La caminata desde el puerto dura unos 25-30 minutos a paso normal. Es prácticamente llana y va siempre pegada al mar, con tramos sombreados por pinos viejos y olivos. En el último tramo, justo antes de bajar a la playa, cruzas un viejo puente de piedra del siglo XVIII sobre un torrente seco (que en invierno baja con fuerza): es uno de los rincones más fotografiados de la zona, especialmente al atardecer con la luz baja. Si vas en plena ola de calor o con niños pequeños, la alternativa es el taxi acuático desde el muelle del puerto: tarda 5 minutos y cuesta entre 5 y 7 euros por persona en grupo. Hay también una pequeña embarcación-shuttle que sale de Spilia cada 30-40 minutos en verano.
La playa en sí mide unos 180 metros de largo, está protegida por un islote y la entrada al agua es suave (importante con niños). El fondo es de cantos pequeños, así que muchas familias llevan escarpines o crocs para evitar pinchazos al entrar. Los dos chiringuitos-taberna son lo que diferencia a Vlychos de las playas más vírgenes de Hidra: están a pie de arena, sirven comida completa (no solo bocadillos), y te montan hamaca con sombrilla por unos 15-20 € la pareja. Uno de ellos, Marina's Taverna, lleva ofreciendo musaka y pulpo a la brasa desde hace décadas y es famoso entre los hidriotas.

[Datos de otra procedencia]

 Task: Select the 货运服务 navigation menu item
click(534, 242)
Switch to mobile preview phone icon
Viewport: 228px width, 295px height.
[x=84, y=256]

El otro, Enalion, es más reciente y tiene un toque más mediterráneo-moderno. Ambos sirven la comida directamente en la hamaca si se lo pides.
Sobre los puntos de dolor habituales: la sombra natural es muy escasa (los pinos quedan en la parte de atrás, no llegan a la arena), así que alquilar sombrilla es prácticamente obligatorio en julio y agosto o ir con sombrilla propia. La playa se llena en verano, sobre todo de mediodía a 16:00, cuando llegan las excursiones de día desde Atenas; el plan local consiste en venir a primera hora (antes de las 10:00) o, mejor todavía, a partir de las 17:00, cuando ya se han ido los cruceros y la luz dorada hace que el agua brille. La temperatura del agua es algo más fría que en la costa este de la isla (sobre 21-23°C en julio): viene de mar abierto y se nota. Por último, una advertencia: no hay vestuarios formales, solo la trastienda del chiringuito; vístete y desvístete en la toalla como hace todo el mundo.
Si buscas algo más tranquilo o con más arena, en la misma cala (al norte) está Plakes, a otros 10 minutos andando: ligeramente más amplia, casi idéntica en sensación pero menos transitada. Y si lo que quieres es arena de verdad, tendrás que hacer el camino hasta Mandraki, al otro lado del puerto.